-- Opening Marker --
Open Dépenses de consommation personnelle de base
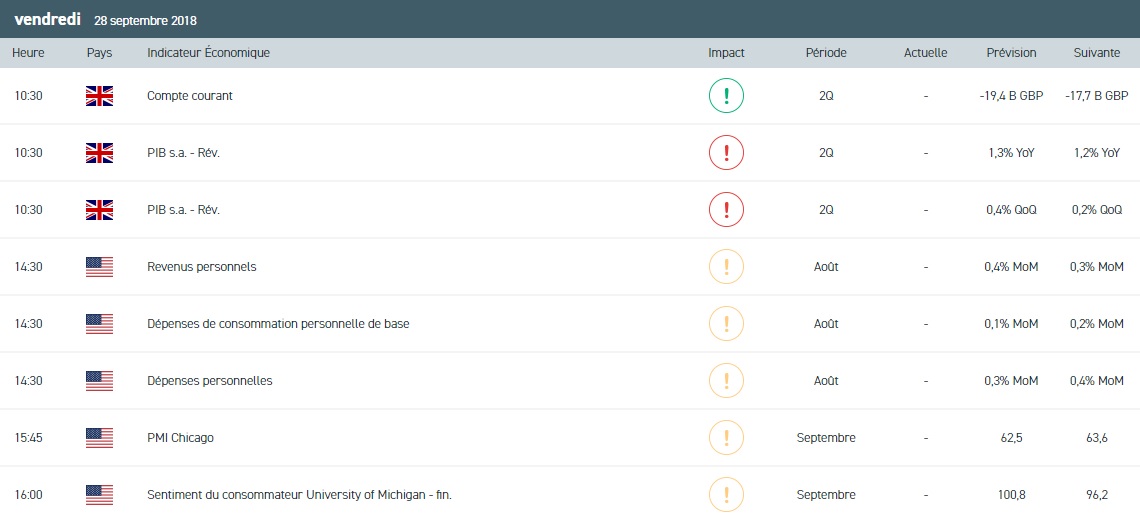Viewport: 1140px width, 520px height. tap(278, 324)
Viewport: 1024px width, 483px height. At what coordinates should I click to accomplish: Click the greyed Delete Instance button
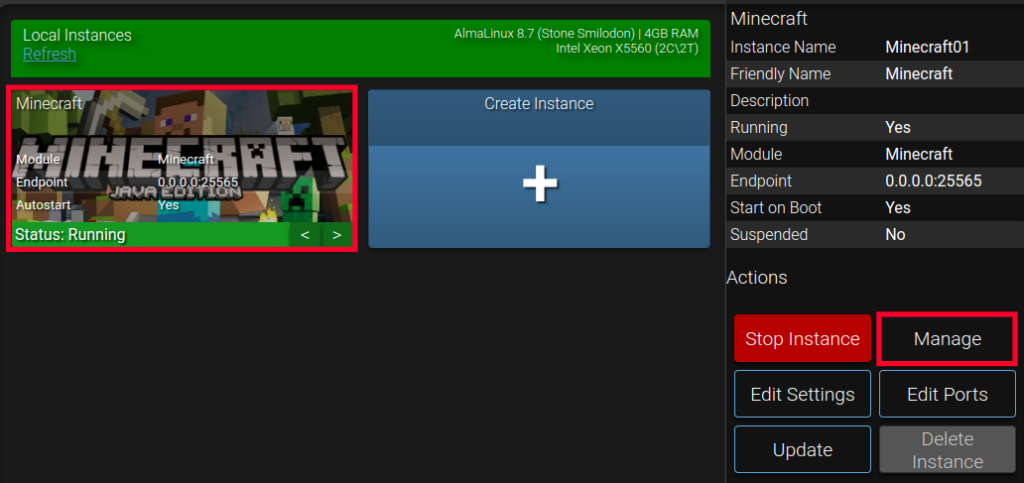click(x=947, y=450)
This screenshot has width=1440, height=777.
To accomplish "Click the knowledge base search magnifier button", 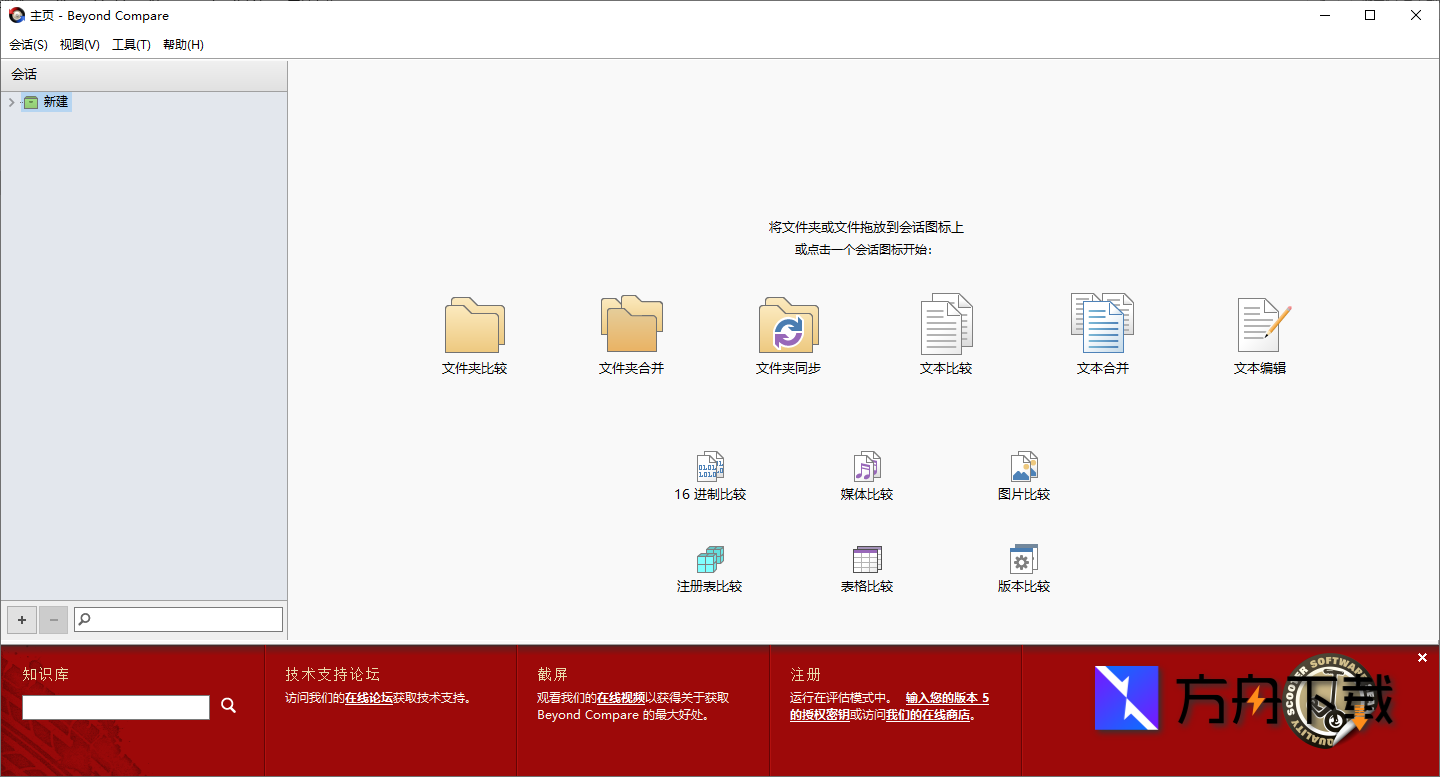I will (x=228, y=705).
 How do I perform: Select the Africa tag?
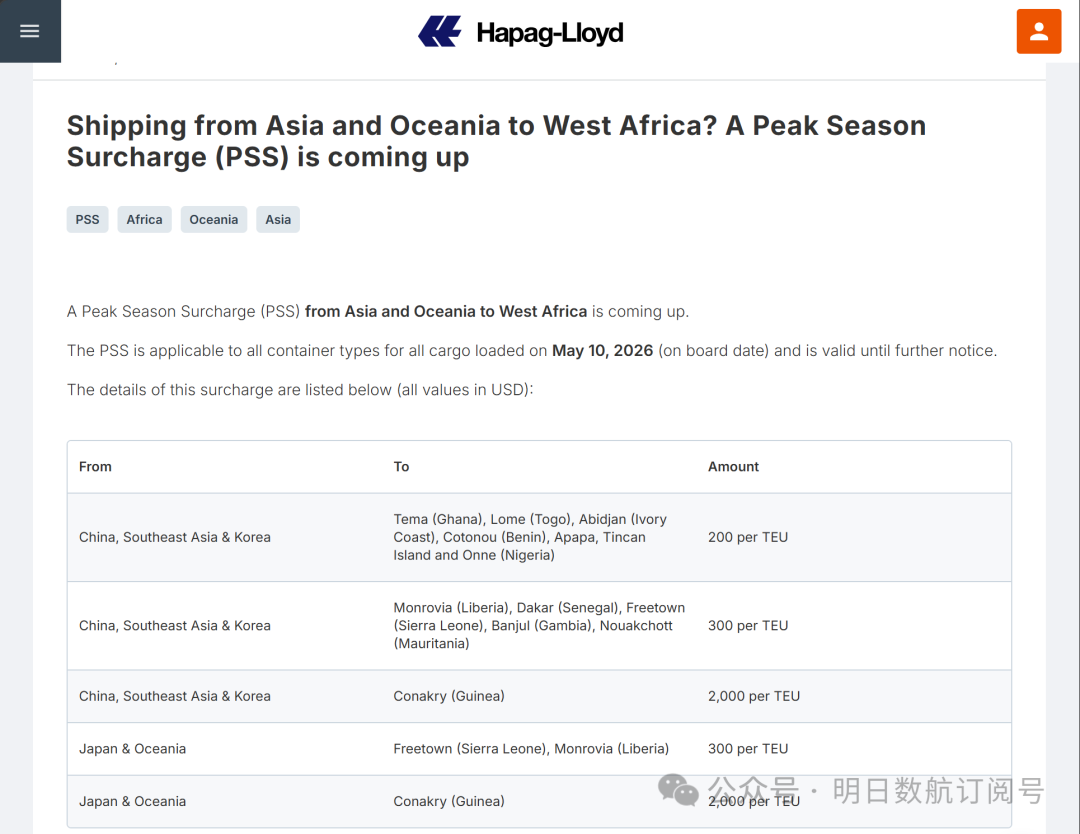pyautogui.click(x=145, y=220)
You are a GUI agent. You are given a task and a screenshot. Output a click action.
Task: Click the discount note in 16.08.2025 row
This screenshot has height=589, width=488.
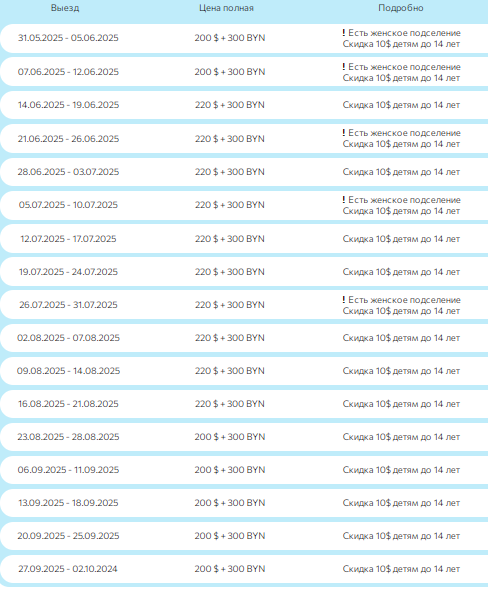coord(401,404)
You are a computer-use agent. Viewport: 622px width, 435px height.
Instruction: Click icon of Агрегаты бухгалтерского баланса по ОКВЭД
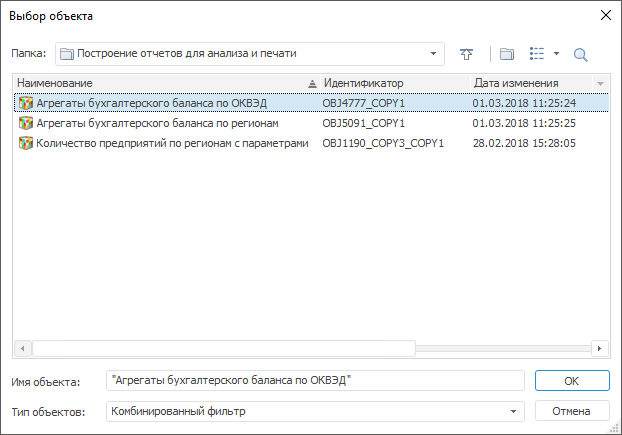point(26,103)
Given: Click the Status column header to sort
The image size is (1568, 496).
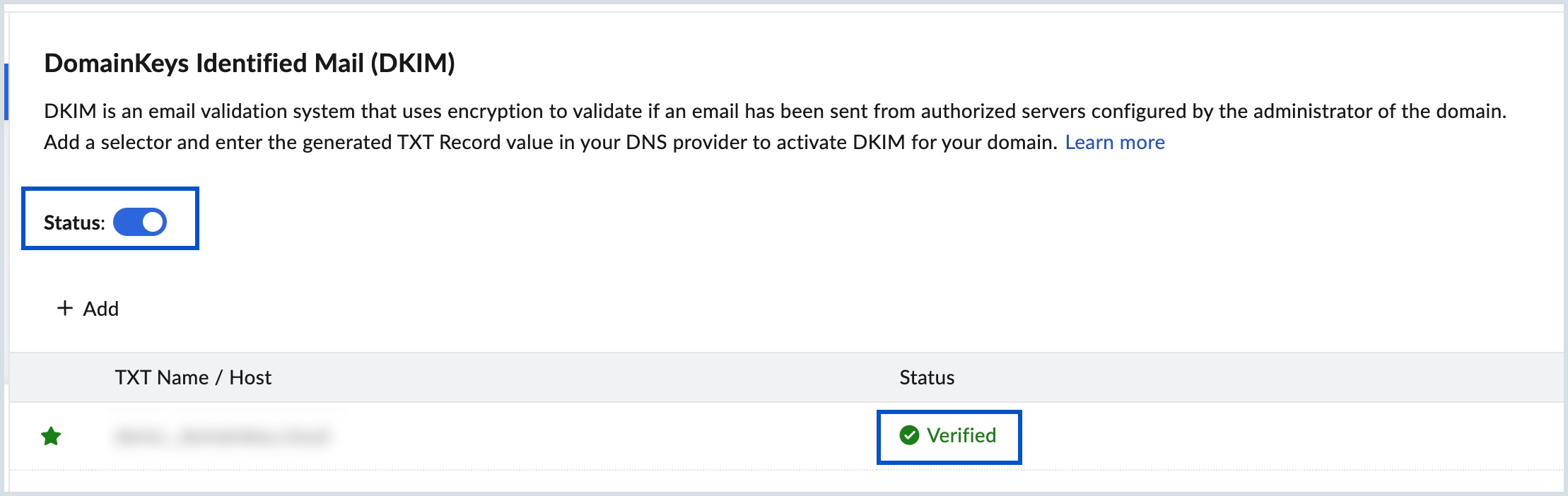Looking at the screenshot, I should 927,377.
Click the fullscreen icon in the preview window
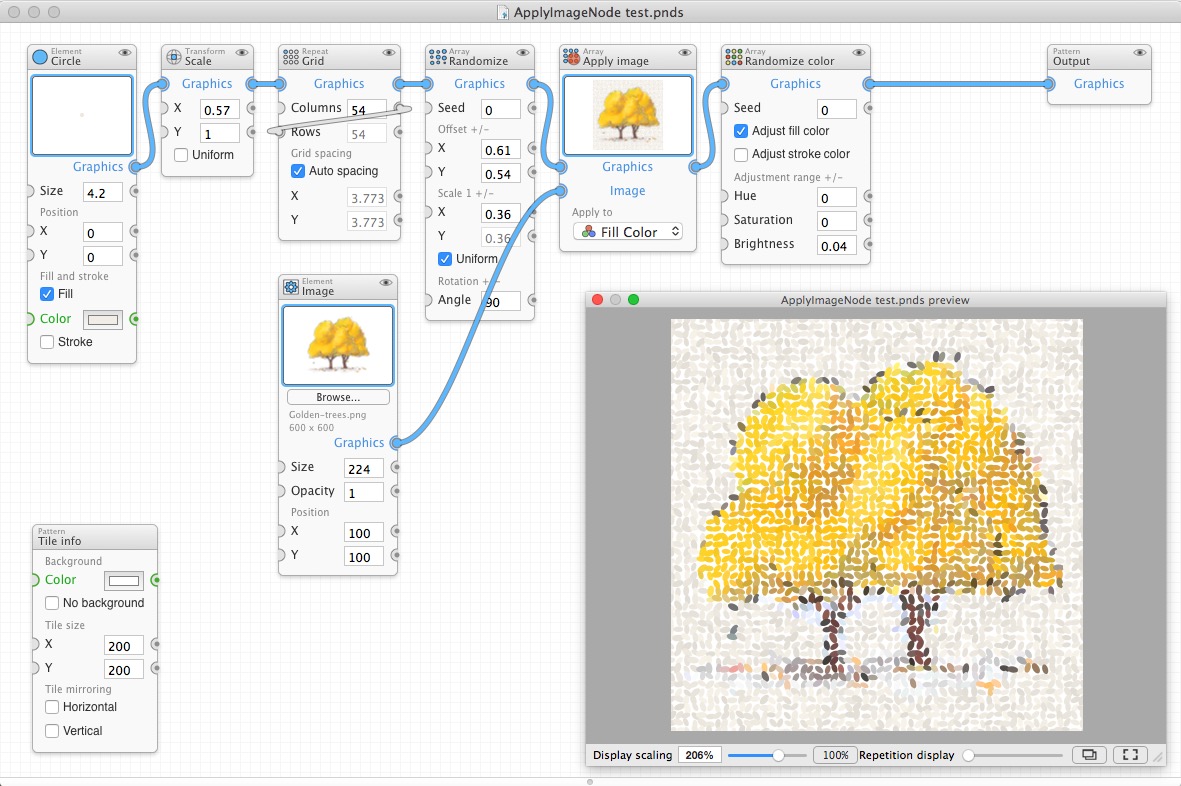Screen dimensions: 1181x786 pyautogui.click(x=1130, y=755)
-- Closing Marker --
TASK ITEM: Starting with the line that contains "You are a GUI", reproduce every line to the end of the material above, both end lines included, exactly and with no pictures.

OUTPUT BELOW:
You are a GUI agent. You are given a task and a screenshot. Output a click action.
Task: Click the discount note in 16.08.2025 row
This screenshot has height=589, width=488.
coord(401,404)
You are a computer-use agent. Viewport: 622px width, 435px height.
Instruction: Click icon of Агрегаты бухгалтерского баланса по ОКВЭД
point(26,103)
Given: Click the Status column header to sort
The image size is (1568, 496).
Looking at the screenshot, I should 927,377.
Click the fullscreen icon in the preview window
Screen dimensions: 1181x786 pyautogui.click(x=1130, y=755)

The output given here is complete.